What to do:
Give only the number of lines in the records that contain the word "center".
Source data below:
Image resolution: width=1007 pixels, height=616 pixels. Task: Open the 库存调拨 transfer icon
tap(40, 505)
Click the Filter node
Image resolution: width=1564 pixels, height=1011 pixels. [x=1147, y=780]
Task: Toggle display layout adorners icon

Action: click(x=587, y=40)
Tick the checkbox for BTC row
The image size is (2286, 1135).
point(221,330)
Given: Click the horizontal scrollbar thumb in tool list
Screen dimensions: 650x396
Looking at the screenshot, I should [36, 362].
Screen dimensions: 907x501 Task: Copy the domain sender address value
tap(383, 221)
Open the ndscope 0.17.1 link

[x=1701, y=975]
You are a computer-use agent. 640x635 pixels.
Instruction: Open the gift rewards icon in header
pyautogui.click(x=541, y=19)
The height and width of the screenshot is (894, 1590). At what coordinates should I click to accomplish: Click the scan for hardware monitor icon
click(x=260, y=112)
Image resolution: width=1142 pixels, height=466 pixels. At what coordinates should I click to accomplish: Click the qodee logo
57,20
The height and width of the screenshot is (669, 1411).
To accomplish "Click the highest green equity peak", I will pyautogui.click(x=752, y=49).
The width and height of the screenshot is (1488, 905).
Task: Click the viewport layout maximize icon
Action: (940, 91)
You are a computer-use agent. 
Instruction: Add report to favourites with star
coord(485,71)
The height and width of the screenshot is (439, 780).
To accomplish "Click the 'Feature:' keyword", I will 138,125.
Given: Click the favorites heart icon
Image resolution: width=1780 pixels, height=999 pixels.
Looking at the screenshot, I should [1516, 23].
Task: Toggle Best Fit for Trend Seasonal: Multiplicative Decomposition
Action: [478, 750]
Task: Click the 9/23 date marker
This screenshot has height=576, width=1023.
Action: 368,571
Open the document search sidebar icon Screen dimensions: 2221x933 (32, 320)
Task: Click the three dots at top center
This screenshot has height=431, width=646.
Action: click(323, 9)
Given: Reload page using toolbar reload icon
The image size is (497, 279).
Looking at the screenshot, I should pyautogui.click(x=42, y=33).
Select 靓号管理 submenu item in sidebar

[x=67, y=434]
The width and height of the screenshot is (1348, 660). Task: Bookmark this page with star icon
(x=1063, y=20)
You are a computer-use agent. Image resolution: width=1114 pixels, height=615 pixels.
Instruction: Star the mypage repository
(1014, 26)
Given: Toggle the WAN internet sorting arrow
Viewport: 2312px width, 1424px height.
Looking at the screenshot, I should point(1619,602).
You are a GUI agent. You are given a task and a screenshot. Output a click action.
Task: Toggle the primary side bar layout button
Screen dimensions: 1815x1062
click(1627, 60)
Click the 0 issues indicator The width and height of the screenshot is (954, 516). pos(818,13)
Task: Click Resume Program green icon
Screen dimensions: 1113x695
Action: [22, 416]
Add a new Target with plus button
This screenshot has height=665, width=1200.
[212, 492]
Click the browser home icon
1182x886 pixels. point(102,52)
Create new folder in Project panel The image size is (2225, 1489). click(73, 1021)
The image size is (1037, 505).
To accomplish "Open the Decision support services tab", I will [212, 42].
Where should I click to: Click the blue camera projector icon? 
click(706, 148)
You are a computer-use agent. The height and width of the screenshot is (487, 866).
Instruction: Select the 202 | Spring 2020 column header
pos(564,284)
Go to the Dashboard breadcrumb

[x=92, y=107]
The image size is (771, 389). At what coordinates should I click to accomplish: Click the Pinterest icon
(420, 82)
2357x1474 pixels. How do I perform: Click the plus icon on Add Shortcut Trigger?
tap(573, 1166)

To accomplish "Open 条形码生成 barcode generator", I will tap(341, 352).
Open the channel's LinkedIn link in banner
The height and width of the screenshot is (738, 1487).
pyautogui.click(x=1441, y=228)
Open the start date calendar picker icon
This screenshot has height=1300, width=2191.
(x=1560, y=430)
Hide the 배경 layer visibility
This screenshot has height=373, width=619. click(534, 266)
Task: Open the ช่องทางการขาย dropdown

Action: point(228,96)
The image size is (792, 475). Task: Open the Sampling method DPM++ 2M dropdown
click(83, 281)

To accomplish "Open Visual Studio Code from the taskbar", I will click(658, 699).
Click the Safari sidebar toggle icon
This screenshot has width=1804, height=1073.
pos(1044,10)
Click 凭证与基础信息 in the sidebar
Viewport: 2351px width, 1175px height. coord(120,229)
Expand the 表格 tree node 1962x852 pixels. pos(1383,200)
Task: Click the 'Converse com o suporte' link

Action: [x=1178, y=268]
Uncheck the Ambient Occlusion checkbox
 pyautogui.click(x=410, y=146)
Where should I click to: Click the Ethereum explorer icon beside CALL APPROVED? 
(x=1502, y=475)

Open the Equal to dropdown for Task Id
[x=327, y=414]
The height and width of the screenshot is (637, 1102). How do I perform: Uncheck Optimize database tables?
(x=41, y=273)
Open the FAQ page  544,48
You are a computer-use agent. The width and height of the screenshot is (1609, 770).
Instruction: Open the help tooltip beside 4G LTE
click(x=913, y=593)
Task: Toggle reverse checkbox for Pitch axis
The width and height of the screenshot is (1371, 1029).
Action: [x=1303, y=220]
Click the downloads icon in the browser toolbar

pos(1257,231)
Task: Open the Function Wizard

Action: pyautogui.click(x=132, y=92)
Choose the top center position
End of Source data.
Response area:
2